Dl hardening#138
Conversation
- save the last N checkpoints - load latest checkpoint
choosehappy
left a comment
There was a problem hiding this comment.
overall good, but take a look at these thoughts - a good pattern to use if possible to simplify things and ensure better consistency. does it fit here?
| if not checkpoint_files: | ||
| return None | ||
| latest_checkpoint = max(checkpoint_files, key=lambda f: os.path.getctime(os.path.join(savepath, f))) | ||
| return os.path.join(savepath, latest_checkpoint) |
There was a problem hiding this comment.
i see here you're using ctime to define the ordering of files. this feels more like an implicit definition than an explicit definition. generally, if e.g., things get restored from a backup, they may all get the same ctime, and then this measure becomes chaotic. however, you are also the one writing the filename, which allows for an explicit ordering - why not name the files in a way such that the explicit filename results in the correct ordering such as prefix = [yyyy,mm,dd,hh,mm], which should then sort organically correctly?
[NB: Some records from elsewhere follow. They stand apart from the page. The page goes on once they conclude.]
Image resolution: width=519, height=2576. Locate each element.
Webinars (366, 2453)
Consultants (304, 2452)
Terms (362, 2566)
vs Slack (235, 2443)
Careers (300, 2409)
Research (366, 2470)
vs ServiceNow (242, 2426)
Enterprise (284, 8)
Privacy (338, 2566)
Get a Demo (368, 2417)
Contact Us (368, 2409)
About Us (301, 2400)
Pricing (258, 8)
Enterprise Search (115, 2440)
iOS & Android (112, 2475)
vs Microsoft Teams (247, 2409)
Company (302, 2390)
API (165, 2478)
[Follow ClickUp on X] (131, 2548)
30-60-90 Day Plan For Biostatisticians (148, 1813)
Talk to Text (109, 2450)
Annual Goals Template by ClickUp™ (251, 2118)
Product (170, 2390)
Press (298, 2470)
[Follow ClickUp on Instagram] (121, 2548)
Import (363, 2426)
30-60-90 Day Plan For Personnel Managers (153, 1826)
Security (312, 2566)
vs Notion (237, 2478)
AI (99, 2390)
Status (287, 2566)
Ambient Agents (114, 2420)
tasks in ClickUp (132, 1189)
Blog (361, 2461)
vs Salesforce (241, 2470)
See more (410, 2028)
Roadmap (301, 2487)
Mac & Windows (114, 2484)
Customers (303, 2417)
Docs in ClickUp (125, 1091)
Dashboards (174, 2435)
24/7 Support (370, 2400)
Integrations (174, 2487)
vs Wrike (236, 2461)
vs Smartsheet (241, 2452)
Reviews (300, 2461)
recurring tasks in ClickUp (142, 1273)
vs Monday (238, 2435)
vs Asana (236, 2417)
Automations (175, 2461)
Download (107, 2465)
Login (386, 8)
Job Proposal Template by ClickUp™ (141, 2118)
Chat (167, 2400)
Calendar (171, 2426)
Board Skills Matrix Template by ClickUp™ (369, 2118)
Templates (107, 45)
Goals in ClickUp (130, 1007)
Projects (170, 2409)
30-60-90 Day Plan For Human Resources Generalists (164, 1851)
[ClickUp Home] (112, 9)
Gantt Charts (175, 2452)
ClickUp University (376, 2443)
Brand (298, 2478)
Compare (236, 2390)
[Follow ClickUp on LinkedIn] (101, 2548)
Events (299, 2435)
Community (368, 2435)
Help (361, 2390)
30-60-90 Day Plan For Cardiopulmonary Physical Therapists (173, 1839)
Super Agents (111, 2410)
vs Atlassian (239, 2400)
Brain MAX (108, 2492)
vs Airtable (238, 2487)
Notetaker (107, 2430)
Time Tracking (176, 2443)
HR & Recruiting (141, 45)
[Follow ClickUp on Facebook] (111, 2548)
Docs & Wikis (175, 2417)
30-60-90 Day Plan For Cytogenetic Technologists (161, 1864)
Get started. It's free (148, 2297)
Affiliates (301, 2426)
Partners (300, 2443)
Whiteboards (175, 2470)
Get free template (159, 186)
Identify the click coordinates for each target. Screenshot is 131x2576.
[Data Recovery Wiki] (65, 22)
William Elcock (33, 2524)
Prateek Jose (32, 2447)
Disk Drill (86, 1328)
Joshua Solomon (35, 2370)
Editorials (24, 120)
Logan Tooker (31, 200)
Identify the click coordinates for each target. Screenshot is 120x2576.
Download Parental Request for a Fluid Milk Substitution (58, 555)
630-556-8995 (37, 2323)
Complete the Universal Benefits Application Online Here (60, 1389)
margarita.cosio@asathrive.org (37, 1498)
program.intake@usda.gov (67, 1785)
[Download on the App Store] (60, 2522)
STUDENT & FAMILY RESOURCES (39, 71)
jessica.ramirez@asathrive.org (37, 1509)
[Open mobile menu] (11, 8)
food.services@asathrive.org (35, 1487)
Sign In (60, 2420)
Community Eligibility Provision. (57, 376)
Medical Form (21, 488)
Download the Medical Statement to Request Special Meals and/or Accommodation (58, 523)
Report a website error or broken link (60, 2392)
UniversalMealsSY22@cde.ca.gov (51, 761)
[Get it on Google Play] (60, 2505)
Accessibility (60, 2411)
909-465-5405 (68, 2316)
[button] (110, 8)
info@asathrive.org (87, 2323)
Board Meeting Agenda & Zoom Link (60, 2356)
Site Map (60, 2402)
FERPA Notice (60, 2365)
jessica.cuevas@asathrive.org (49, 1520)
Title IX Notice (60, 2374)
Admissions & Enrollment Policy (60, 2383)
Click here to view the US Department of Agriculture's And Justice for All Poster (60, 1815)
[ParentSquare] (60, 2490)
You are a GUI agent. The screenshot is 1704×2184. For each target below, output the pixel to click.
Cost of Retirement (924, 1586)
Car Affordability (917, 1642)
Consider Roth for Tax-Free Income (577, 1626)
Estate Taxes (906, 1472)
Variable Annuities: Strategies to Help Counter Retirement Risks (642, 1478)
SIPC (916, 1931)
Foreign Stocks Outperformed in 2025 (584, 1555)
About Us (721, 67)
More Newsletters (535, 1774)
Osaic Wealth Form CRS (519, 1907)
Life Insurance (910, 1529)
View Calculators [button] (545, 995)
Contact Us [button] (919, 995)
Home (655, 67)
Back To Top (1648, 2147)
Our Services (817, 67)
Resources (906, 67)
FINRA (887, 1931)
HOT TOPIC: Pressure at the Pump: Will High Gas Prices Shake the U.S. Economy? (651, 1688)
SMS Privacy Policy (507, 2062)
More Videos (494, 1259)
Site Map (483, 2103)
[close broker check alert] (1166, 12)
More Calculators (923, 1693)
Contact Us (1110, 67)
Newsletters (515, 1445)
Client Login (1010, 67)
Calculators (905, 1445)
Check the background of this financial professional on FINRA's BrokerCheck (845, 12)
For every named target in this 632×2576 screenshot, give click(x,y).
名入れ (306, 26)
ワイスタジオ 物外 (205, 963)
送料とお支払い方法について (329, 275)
| savepath = self.get_class_checkpoint_path(annotation_class_id) | ||
| if not os.path.exists(savepath): | ||
| return | ||
| checkpoint_files = [os.path.basename(f) for f in glob.glob(os.path.join(savepath, f"*{constants.CHECKPOINT_FILENAME}"))] |
There was a problem hiding this comment.
this pattern feels a bit clunky - why not use a deque?
it gets populated at startup, and then it maintains itself organically?
from collections import deque
import os
class RollingFileQueue:
def __init__(self, maxlen=10):
self.queue = deque(maxlen=maxlen)
def push(self, filename):
if len(self.queue) == self.queue.maxlen:
# The oldest file is about to be evicted
oldest = self.queue[0]
os.remove(oldest)
self.queue.append(filename)
def pop(self):
return self.queue.popleft()There was a problem hiding this comment.
btw, i realized that ifyou want to do it via strings, the strings self sort, easier way, similar concept
import bisect
import os
class RollingFilenameQueue:
def __init__(self, maxlen=10):
self.queue = []
self.maxlen = maxlen
def push(self, filename):
bisect.insort(self.queue, filename) # insert in lexographic sorted order
if len(self.queue) > self.maxlen:
oldest = self.queue.pop(0) # evict the lexographically smallest (oldest date)
os.remove(oldest)
def pop(self):
return self.queue.pop(0) # FIFO — take the oldest (smallest) first
def peek(self):
return self.queue[0] if self.queue else None
def __len__(self):
return len(self.queue)
def __repr__(self):
return f"RollingFilenameQueue({self.queue})"Why this works with your filenames
Since your filenames are YYYYMMDDHHMM, lexicographic order is chronological order — so bisect.insort naturally keeps them oldest → newest:
["202501010800", "202501011200", "202501011600"]
oldest → → → → → → → → newest
When the queue exceeds 10, pop(0) evicts the oldest file and deletes it from disk.
There was a problem hiding this comment.
Definitely agree that sorting should be done by filename rather than ctime.
I'm not against the dequeue structure, but I think it should be a thin client for the file system rather than an in-memory structure. Otherwise it might fall out of sync if the file system changes while the application is still running (e.g., user deletes checkpoints manually)
Thoughts?
There was a problem hiding this comment.
thats okay for me as well - just note that it comes with the overhead of having to do a sort everytime a checkpoint is created. that said, if there are only e.g., 5 or 10 checkpoints, the comptuational overhead is trivial , and your preference for direct alignment with reality is prefered.
however, in that case, a deque is overkill : ) instead it should be: save checkpoint -> glob - > sort -> delete all checkpoints checkpoins[max_checkpoints:]
| @@ -314,7 +304,7 @@ def _to_scalar(val): | |||
| #print ("losses:\t",loss_total,positive_mask.sum(),positive_loss,unlabeled_loss) | |||
|
|
|||
| last_save+=1 | |||
There was a problem hiding this comment.
approach i mentioned would avoid this type of bookkeeping, which can be a bit fragile
QuickAnnotator will now save the last N model checkpoints for each class, and will automatically load the latest checkpoint.
Additionally, we ensure that all loss output is wrapped in safe_loss to prevent model corruption due to NaN/inf values.